• **WHAT TO WORK ON**:
Check every line of the records below for the string "list" and copy the ones that have it.

- Opening Delimiter -

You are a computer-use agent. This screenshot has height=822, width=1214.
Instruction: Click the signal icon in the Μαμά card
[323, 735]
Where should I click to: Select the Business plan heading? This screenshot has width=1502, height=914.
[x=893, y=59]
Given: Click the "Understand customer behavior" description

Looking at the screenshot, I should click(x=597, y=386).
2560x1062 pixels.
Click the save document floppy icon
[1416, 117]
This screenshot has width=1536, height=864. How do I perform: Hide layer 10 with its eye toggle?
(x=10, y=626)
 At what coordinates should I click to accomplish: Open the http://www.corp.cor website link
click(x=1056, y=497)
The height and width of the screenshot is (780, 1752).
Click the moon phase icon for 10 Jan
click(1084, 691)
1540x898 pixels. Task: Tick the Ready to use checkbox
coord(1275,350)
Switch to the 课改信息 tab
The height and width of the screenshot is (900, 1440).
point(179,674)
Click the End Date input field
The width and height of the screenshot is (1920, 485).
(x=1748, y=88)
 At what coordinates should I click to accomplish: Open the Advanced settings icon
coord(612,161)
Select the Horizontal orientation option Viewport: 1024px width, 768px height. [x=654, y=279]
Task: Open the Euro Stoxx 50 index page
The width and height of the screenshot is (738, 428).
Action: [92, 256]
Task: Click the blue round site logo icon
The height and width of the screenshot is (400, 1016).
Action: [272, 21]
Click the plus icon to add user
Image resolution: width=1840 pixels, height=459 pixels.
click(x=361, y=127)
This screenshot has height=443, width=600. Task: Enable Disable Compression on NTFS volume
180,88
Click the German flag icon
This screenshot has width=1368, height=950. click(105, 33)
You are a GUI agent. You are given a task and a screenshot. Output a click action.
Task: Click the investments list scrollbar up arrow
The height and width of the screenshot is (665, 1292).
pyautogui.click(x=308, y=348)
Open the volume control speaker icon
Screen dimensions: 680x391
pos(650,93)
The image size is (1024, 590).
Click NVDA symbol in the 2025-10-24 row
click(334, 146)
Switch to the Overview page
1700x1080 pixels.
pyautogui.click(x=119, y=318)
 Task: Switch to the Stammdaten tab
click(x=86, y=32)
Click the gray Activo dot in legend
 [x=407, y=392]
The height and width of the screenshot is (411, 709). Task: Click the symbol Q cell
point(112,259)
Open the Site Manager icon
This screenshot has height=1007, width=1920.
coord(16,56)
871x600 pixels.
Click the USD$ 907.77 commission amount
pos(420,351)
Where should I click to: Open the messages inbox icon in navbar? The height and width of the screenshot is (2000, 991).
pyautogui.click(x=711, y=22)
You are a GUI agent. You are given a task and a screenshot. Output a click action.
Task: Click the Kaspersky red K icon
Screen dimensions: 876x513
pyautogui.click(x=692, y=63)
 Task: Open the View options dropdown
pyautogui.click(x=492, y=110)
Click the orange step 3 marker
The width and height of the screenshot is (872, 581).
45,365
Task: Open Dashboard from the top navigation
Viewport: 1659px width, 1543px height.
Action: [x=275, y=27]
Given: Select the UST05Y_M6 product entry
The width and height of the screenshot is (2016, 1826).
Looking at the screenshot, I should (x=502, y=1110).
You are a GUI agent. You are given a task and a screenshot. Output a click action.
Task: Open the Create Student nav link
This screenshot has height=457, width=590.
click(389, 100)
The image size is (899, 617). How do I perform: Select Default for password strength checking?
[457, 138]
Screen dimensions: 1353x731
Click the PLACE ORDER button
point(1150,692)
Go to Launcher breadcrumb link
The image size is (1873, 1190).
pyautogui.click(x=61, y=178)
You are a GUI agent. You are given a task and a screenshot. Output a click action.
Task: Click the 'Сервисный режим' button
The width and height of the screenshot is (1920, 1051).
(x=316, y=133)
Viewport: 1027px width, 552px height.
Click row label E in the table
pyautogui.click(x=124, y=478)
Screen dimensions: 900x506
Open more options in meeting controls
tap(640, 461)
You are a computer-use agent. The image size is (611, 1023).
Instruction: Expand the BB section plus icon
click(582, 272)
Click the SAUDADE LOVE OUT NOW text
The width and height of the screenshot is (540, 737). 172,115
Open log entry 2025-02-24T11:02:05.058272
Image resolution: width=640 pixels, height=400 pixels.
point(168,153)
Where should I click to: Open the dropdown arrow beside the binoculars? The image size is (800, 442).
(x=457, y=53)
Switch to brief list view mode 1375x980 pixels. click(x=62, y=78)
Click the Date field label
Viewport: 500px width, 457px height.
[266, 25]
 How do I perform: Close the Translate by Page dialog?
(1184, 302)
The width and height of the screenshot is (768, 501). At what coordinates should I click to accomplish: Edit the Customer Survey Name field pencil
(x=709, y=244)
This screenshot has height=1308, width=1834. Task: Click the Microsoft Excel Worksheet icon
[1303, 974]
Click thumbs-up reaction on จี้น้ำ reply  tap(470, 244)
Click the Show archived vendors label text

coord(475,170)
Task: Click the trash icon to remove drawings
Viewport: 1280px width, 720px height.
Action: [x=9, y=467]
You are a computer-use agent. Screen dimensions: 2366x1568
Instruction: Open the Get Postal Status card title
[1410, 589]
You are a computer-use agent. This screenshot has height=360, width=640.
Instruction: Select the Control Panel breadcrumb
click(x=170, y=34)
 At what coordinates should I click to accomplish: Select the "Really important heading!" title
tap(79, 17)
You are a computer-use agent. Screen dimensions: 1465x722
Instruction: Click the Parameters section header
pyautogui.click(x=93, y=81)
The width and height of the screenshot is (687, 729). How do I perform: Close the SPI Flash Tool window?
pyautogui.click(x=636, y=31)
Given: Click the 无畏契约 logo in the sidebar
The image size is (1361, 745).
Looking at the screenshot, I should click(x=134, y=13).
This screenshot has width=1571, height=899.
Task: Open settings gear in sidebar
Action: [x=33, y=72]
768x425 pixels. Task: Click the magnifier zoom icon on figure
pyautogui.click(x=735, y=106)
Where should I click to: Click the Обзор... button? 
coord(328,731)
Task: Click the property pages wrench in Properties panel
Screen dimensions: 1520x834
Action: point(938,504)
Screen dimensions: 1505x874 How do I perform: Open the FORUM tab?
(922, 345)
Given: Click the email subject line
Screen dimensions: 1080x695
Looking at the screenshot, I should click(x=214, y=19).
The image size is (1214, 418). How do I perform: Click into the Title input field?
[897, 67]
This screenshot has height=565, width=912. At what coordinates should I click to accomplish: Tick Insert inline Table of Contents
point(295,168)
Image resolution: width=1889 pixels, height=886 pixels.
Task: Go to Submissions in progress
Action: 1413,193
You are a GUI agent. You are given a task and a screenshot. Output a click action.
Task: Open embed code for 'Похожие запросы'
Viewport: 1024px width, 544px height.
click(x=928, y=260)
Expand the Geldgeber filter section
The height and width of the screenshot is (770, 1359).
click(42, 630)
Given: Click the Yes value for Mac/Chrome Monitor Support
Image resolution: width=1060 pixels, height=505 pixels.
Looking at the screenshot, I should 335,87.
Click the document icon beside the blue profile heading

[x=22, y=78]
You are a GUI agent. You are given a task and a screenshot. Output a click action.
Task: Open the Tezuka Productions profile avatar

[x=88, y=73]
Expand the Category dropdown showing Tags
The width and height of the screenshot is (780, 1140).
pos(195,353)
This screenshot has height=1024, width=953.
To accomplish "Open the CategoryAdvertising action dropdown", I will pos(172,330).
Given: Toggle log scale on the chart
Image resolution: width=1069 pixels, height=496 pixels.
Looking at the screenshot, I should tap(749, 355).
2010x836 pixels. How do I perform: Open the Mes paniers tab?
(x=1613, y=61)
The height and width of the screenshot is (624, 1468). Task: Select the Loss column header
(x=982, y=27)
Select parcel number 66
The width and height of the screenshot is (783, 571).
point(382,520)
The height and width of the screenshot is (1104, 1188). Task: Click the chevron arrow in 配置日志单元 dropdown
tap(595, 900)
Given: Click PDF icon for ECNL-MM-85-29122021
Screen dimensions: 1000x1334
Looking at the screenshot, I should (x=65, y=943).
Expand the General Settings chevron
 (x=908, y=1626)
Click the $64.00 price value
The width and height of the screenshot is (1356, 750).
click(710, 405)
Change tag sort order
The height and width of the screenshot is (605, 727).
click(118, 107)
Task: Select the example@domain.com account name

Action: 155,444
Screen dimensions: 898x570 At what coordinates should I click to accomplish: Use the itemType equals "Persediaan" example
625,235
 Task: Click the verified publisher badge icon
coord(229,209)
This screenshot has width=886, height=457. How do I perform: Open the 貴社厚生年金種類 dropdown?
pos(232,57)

- Closing Delimiter -

• **ANSWER TO THIS TASK**:
Task: Click the investments list scrollbar up arrow
Switch to brief list view mode 1375x980 pixels. click(x=62, y=78)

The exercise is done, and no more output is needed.